Le 16 novembre 2017 j'ai été entendue par la Commission des pétitions. Tout s'est bien passé. A la fin de cette audience j'ai appris qu'une personne de l'Etat de Vaud serait entendue. En effet, M. Jean-Luc Schwaar, chef du service juridique et législatif, a été entendu, mais sans ma présence. Je trouve cette façon de procéder anormale, car elle ne permet pas un débat contradictoire.

Début février 2018, j'ai reçu le rapport de la Commission des pétitions. Une page et demi. Et là, oh surprise, les actes du procureur vaudois dont je me plaignais ont été totalement passés sous silence ! Ce rapport n'indique pas que j'ai déposé une plainte pénale contre un procureur vaudois, suite à ses actes scandaleux.

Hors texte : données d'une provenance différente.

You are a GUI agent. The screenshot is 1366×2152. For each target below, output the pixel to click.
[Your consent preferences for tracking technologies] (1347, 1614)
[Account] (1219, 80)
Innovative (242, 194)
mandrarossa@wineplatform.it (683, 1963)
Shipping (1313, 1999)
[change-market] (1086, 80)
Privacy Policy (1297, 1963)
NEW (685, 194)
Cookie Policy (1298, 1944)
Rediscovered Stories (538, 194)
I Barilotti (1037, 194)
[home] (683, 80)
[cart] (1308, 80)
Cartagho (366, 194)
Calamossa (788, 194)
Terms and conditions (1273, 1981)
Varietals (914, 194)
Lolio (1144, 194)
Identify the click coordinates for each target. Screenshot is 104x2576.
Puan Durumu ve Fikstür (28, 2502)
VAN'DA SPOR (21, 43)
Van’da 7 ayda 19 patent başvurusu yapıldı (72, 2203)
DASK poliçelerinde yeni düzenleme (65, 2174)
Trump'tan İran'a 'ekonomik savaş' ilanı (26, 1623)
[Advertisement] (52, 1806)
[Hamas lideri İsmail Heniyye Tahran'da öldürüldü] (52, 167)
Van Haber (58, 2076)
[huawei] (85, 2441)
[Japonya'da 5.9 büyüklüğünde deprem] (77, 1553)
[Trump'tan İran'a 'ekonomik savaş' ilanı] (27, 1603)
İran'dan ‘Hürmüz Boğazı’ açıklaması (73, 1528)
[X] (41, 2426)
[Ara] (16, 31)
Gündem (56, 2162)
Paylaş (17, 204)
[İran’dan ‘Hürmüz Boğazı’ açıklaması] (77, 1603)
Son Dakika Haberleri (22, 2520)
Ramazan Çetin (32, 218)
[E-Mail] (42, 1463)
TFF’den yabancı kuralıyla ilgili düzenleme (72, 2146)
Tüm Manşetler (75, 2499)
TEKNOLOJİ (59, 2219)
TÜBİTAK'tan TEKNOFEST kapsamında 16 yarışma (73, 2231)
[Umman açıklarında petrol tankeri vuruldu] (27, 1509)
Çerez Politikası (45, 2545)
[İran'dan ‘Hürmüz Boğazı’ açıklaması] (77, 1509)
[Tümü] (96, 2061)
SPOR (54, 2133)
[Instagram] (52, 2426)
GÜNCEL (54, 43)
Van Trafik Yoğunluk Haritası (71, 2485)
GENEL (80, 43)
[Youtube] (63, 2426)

Pour être succinct, le rapport est vraiment succinct ! Comment ne pas être scandalisée ?

De plus, les déclarations de M. Jean-Luc Schwaar, fournies dans ce rapport, ne correspondent pas à la vérité. En été 2014 M. Schwaar a traité ma plainte contre un couple de notaires ayant utilisé de faux chiffres dans l'affaire financière que je dénonce. M. Schwaar a participé à la décision de la Chambre des notaires en tant que vice-président. Mme Béatrice Métraux présidait l'audience. Ma plainte a été rejetée, sans avoir recherché la vérité ! J'estime que M. Schwaar n'avait pas l'indépendance nécessaire pour être entendu par la Commission des pétitions. Il n'a pas du tout envie que la vérité soit enfin recherchée dans cette affaire qu'il a lui-même traitée.  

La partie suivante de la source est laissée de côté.